Takeda K(1)(2)(3), Uda A(1), Mitsubori M(1), Nagashima S(1), Iwasaki H(1), Ito N(1)(4), Shiiba I(1)(4), Ishido S(5), Matsuoka M(6), Inatome R(1)(4), Yanagi S(7)(8).
Author information:
(1)Laboratory of Molecular Biochemistry, School of Life Sciences, Tokyo University of Pharmacy and Life Sciences, Hachioji, Tokyo, Japan.
(2)Department of Biology, University of Padova, Padova, Italy.
(3)Venetian Institute of Molecular Medicine, Padova, Italy.
(4)Laboratory of Molecular Biochemistry, Department of Life Science, Faculty of Science, Gakushuin University, Toshima-ku, Tokyo, Japan.
(5)Department of Microbiology, Hyogo College of Medicine, Nishinomiya, Japan.
(6)Department of Pharmacology, Tokyo Medical University, Shinjuku-ku, Tokyo, Japan.
(7)Laboratory of Molecular Biochemistry, School of Life Sciences, Tokyo University of Pharmacy and Life Sciences, Hachioji, Tokyo, Japan. [Email]

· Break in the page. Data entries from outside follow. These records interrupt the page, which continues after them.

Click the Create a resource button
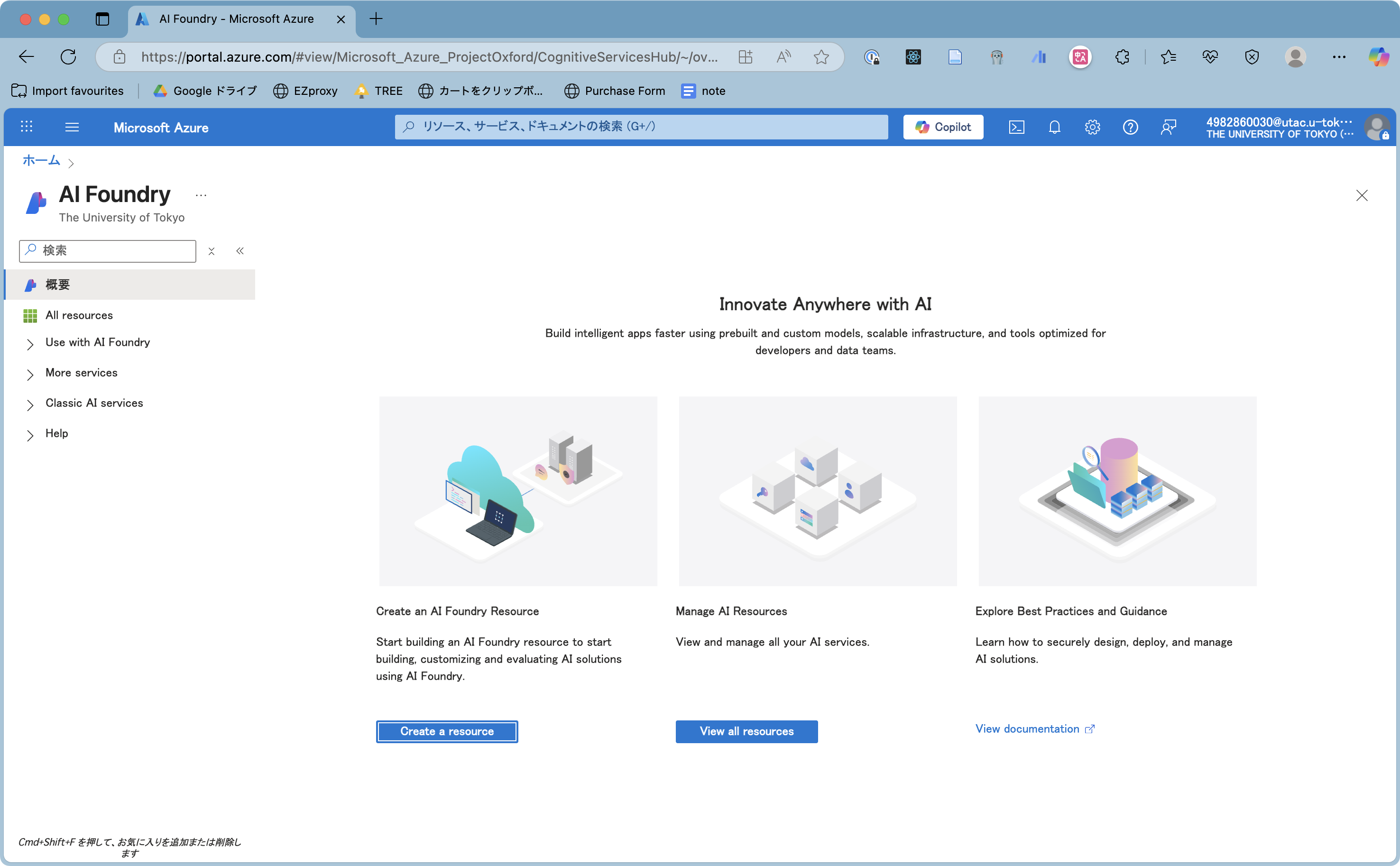447,731
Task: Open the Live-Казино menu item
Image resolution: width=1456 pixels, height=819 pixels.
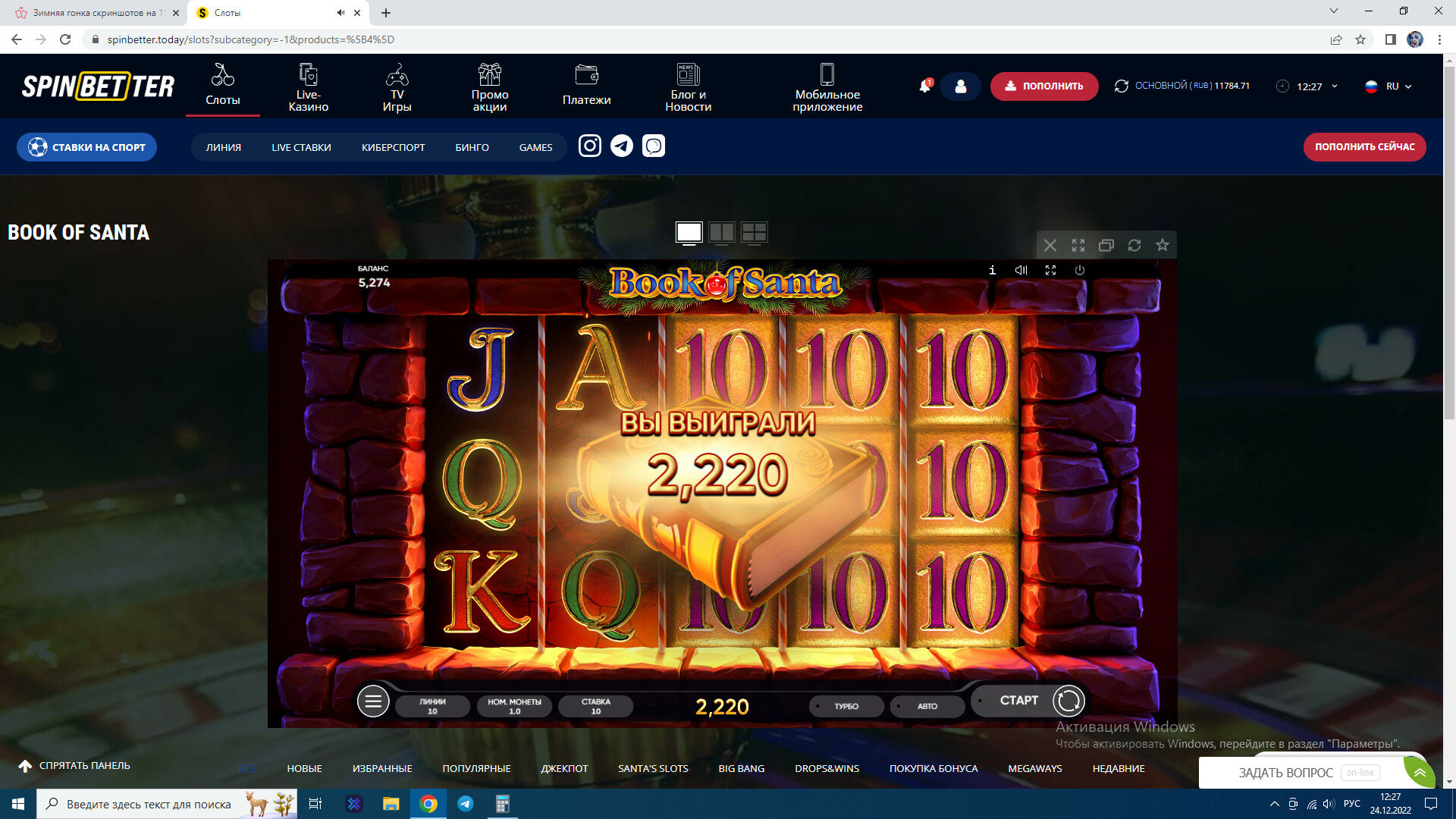Action: click(x=308, y=88)
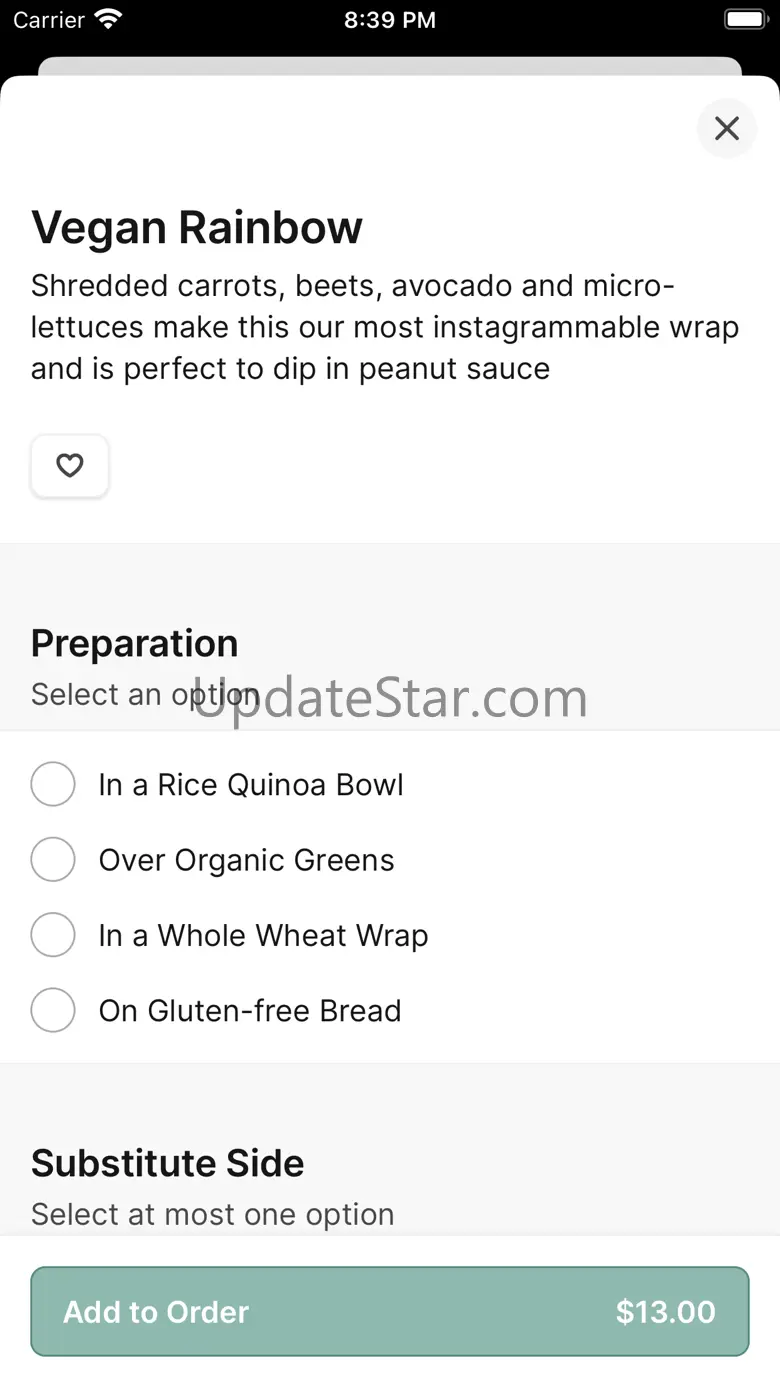Select the In a Rice Quinoa Bowl option
The width and height of the screenshot is (780, 1387).
tap(53, 784)
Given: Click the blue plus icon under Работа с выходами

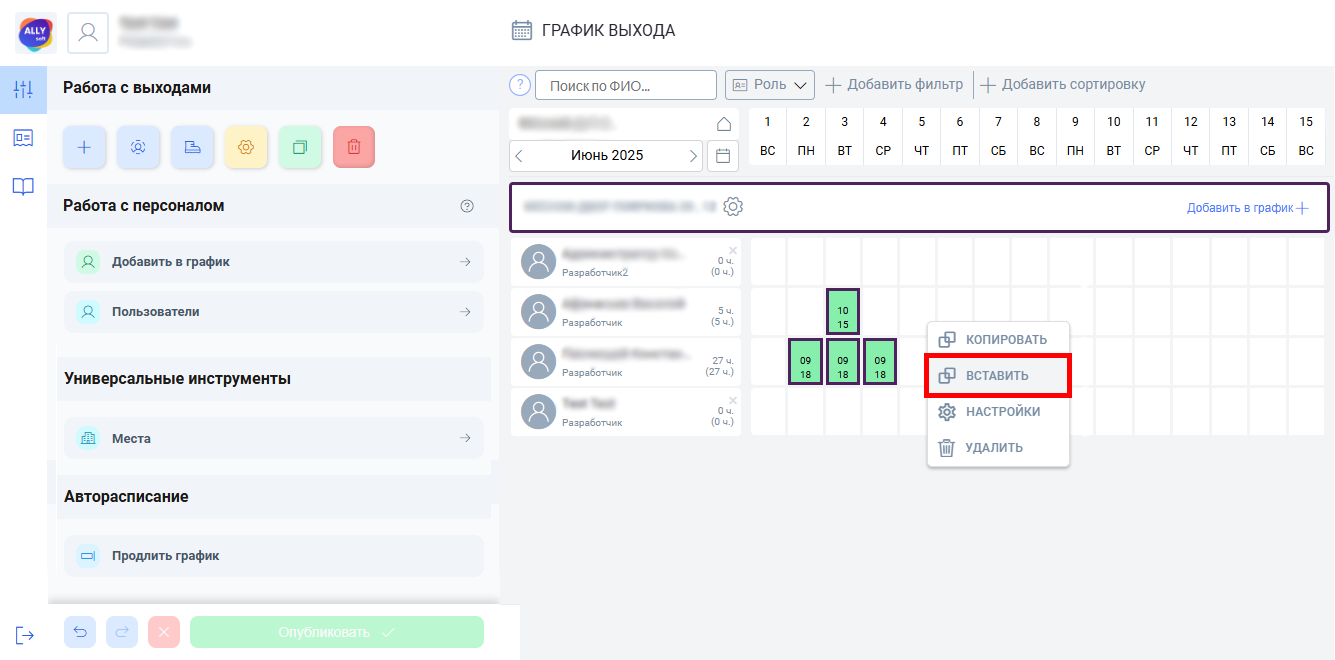Looking at the screenshot, I should click(84, 147).
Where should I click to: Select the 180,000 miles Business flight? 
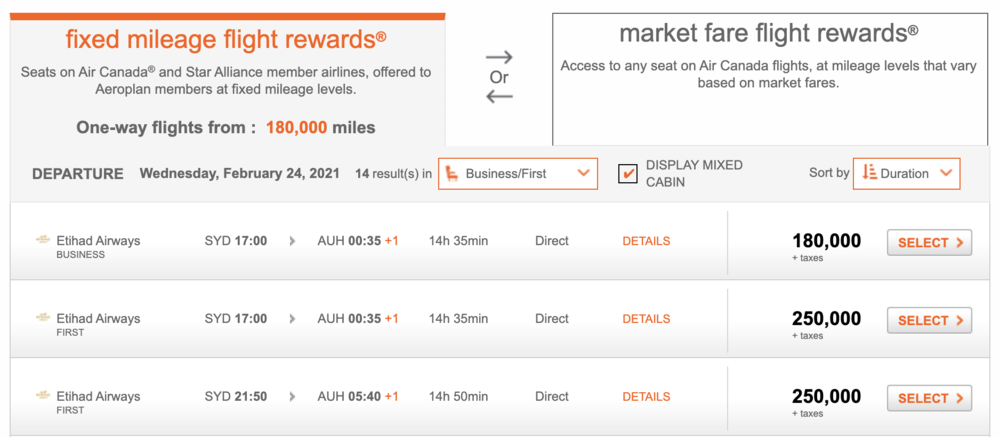(x=929, y=242)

(8)Laboratory of Molecular Biochemistry, Department of Life Science, Faculty of Science, Gakushuin University, Toshima-ku, Tokyo, Japan. [Email]

Abstract

Mitochondrial pathophysiology is implicated in the development of Alzheimer's disease (AD). An integrative database of gene dysregulation suggests that the mitochondrial ubiquitin ligase MITOL/MARCH5, a fine-tuner of mitochondrial dynamics and functions, is downregulated in patients with AD. Here, we report that the perturbation of mitochondrial dynamics by MITOL deletion triggers mitochondrial impairments and exacerbates cognitive decline in a mouse model with AD-related Aβ pathology. Notably, MITOL deletion in the brain enhanced the seeding effect of Aβ fibrils, but not the spontaneous formation of Aβ fibrils and plaques, leading to excessive secondary generation of toxic and dispersible Aβ oligomers. Consistent with this, MITOL-deficient mice with Aβ etiology exhibited worsening cognitive decline depending on Aβ oligomers rather than Aβ plaques themselves. Our findings suggest that alteration in mitochondrial morphology might be a key factor in AD due to directing the production of Aβ form, oligomers or plaques, responsible for disease development.